Rogue huddled under the bridge, her gloved hands pressed to her ears in a futile attempt to drown out the world that was crashing down around her. The sky was black, only illuminated by the flashes of lightning cracking across it every so often. She had never fared well in storms; they seemed to bring out the worst in her. She rest her head against her knees, praying for it to finish quickly, for the earth to stop trembling beneath her feet and the tears to stop streaming down her cheeks.

Every boom of thunder brought forth flashes of a life she wanted nothing more than to forget. No matter how far she ran or where she hid, that sound always found her, haunted her like a ghostly echo of her past sins. She could feel it in her bones, even when she managed to drown out the sound the vibrations rang through her clear as day.

A part of her thought it was the universes way of ensuring she never forgot, an inescapable nightmare that could find her wherever she went. She wondered if anyone would notice if the storm brought the bridge crashing down onto her, or if anyone would care for that matter.

A car drove slowly by, desperately trying to remain on the road despite the storms other intentions. Through the rain streaked car window she could see a small girl staring back at her. Their gazes met and the girl smiled and waved, her clear blue eyes filled with childhood innocence and unconditional acceptance. She tore her gaze away and slammed her eyes shut, not wanting to see her tainted self mirrored back at her through someone so innocent.

Then she heard it. The sound was blood curdling, the screech of metal scraping across pavement. She looked up to see the little girls car flipped on its side and a group of people surrounding it. Rogue jumped to her feet, the storm still raging around her suddenly seeming unimportant.

The people made no move to help the girl or her family; they crowded around the demolished car and began to rock it. Obscenities filled the night air, drowning out the storm and making her wish, for once, that the thunder would grow louder. The crowd pushed and yelled as the family desperately tried to protect their crying daughter from the mob.

"You're not welcome here mutant!"

"Go die!"

"Why don't you fight back you freak!?"

Flashes of her old life began flooding her mind, the people she had put in comas or worse, her home at the institute, the hoards of people who would brutally and senselessly attack her family just because they were different.
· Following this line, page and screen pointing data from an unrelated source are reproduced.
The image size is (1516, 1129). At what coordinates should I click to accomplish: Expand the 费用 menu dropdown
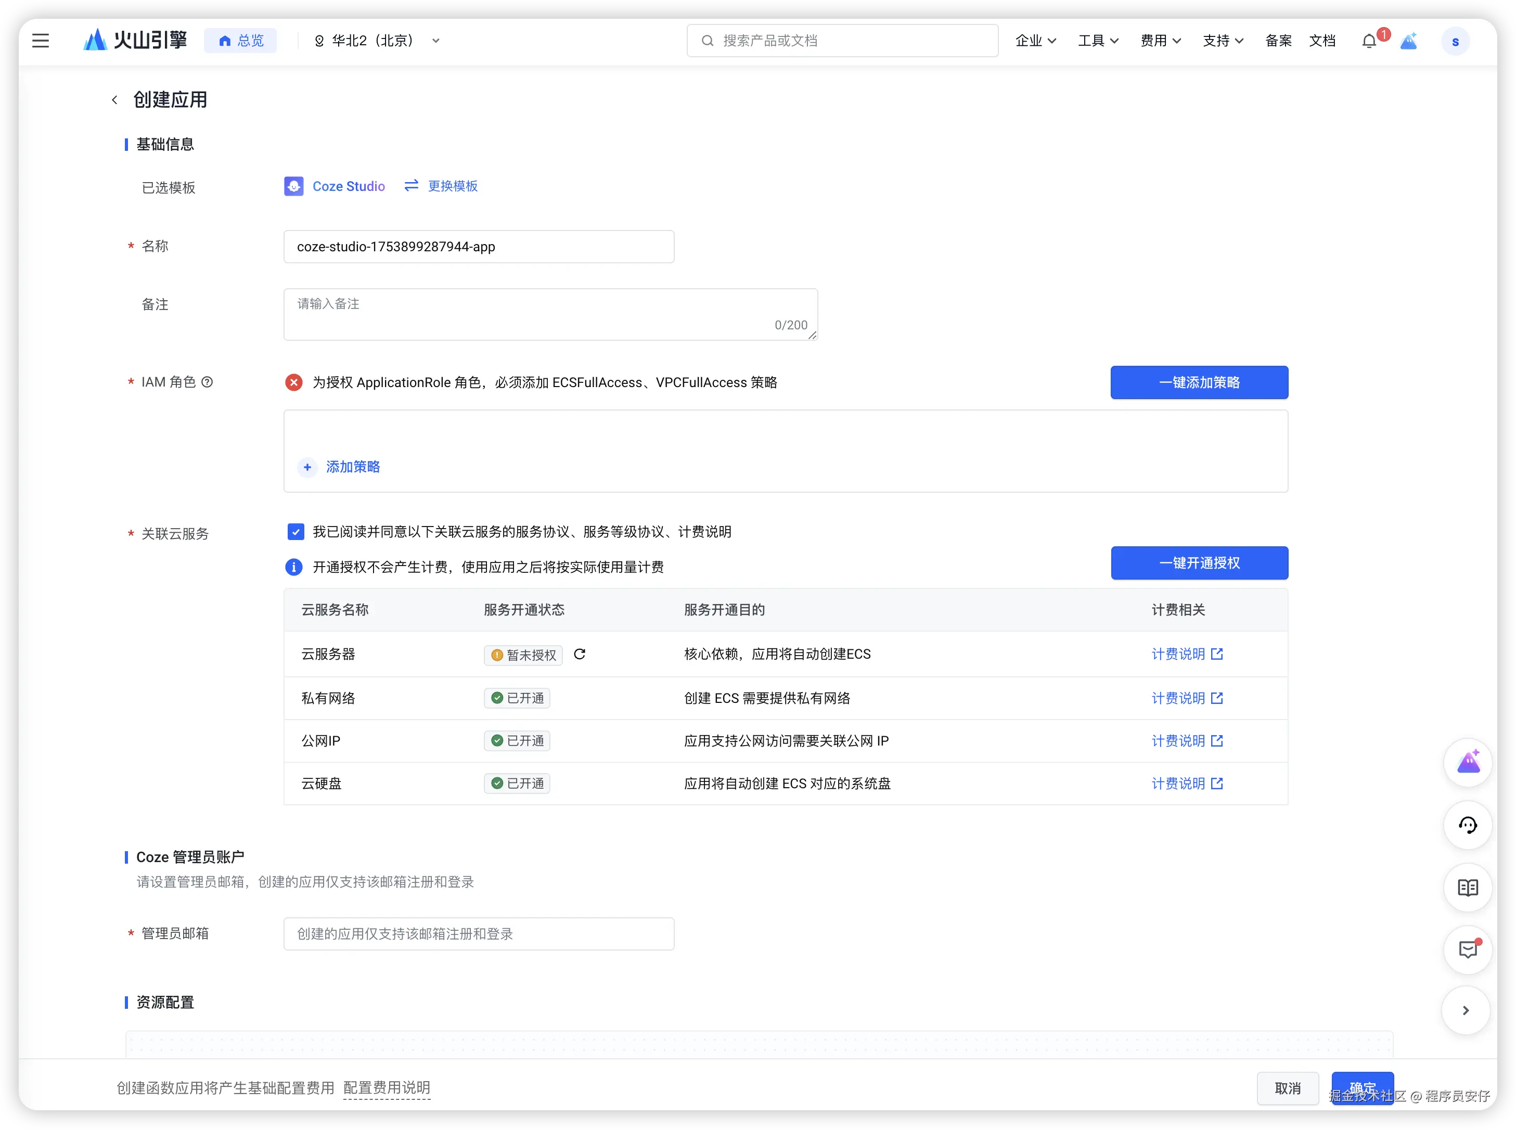[x=1160, y=41]
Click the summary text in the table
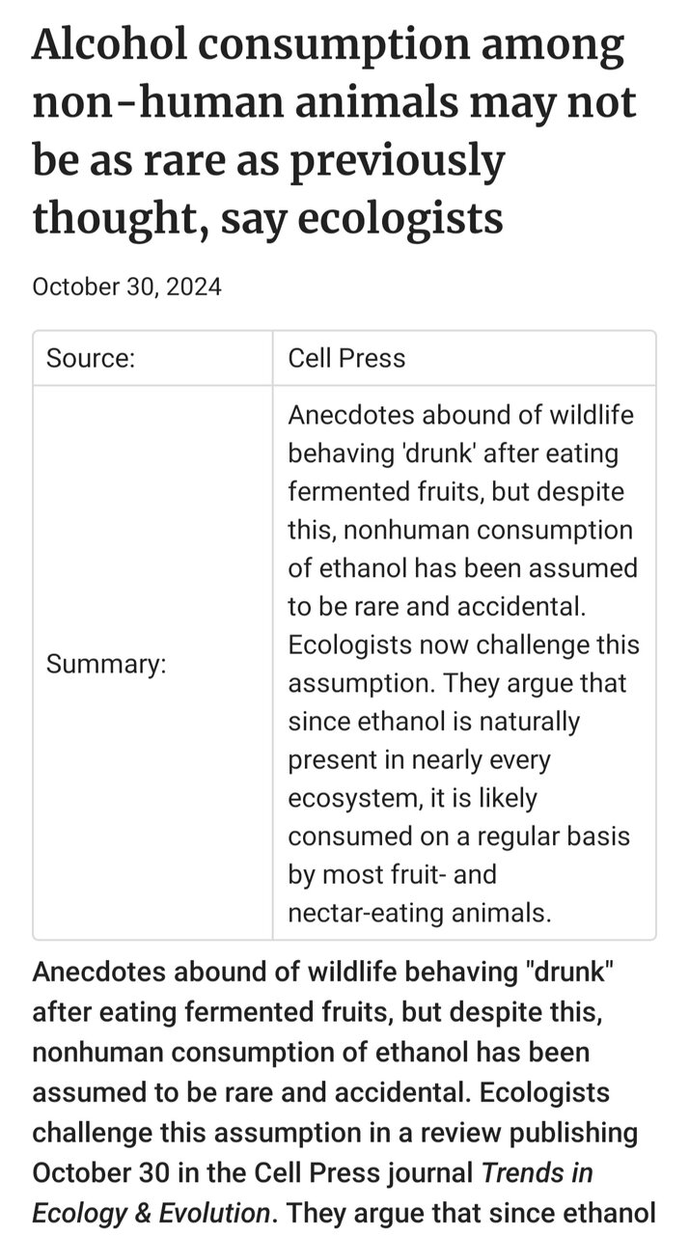This screenshot has width=689, height=1235. pos(463,664)
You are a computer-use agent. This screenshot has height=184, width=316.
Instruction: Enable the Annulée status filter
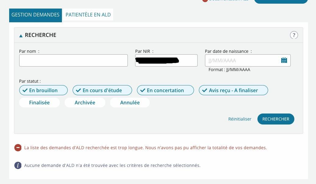tap(130, 103)
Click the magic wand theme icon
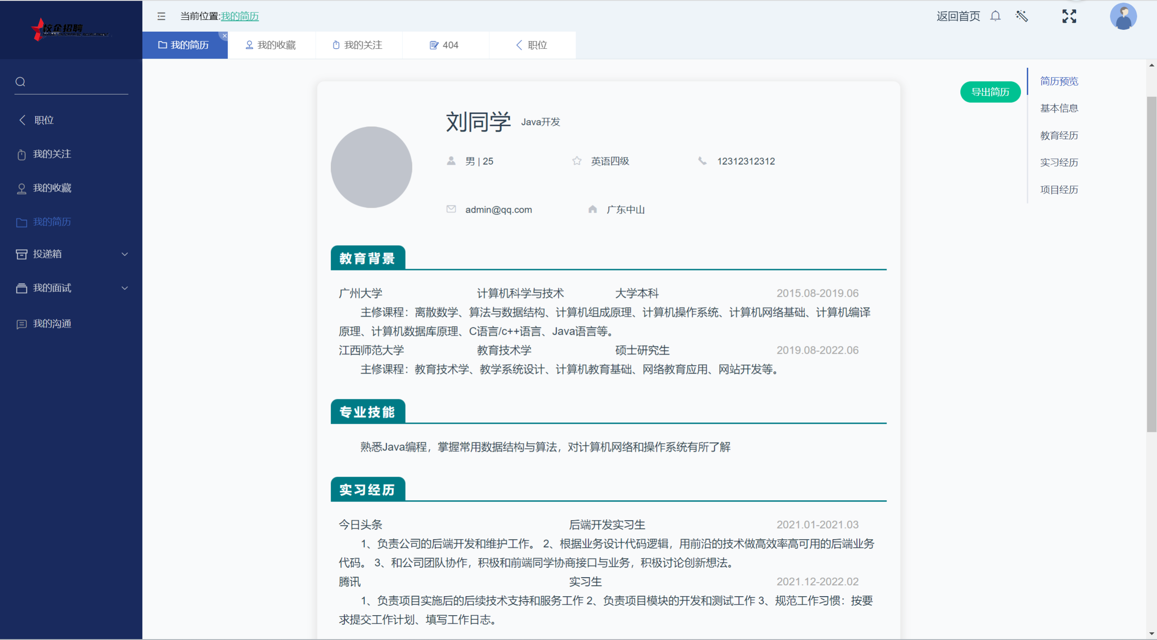 tap(1021, 16)
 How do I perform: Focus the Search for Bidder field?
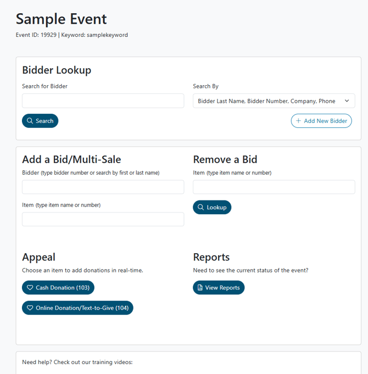[103, 101]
Rogue met the girl's eyes, red and glossy from tears, and felt her own body tense with rage.

"Why don't yah pick on someone yur own size?" she cut through the noise of the crowd like a knife, watching as their eyes one by one turned to fall on her.

"This doesn't concern you." A man huffed gruffly at her. "We're just taking care of a littleā€¦ problem."

"Actually it does." She threw back at him, narrowing her eyes into a piercing glare that made him flinch. "If she's a li'l problem then I'm the biggest problem you'll ever have."

She removed a glove from one of her hands and shoved it into the pocket of her jacket. The man eyed her cautiously as she approached him, then cried out as she wrapped her bare hand around his exposed throat. The rest of the crowd watched in horror as the man convulsed at her touch then collapsed unmoving onto the cold wet pavement.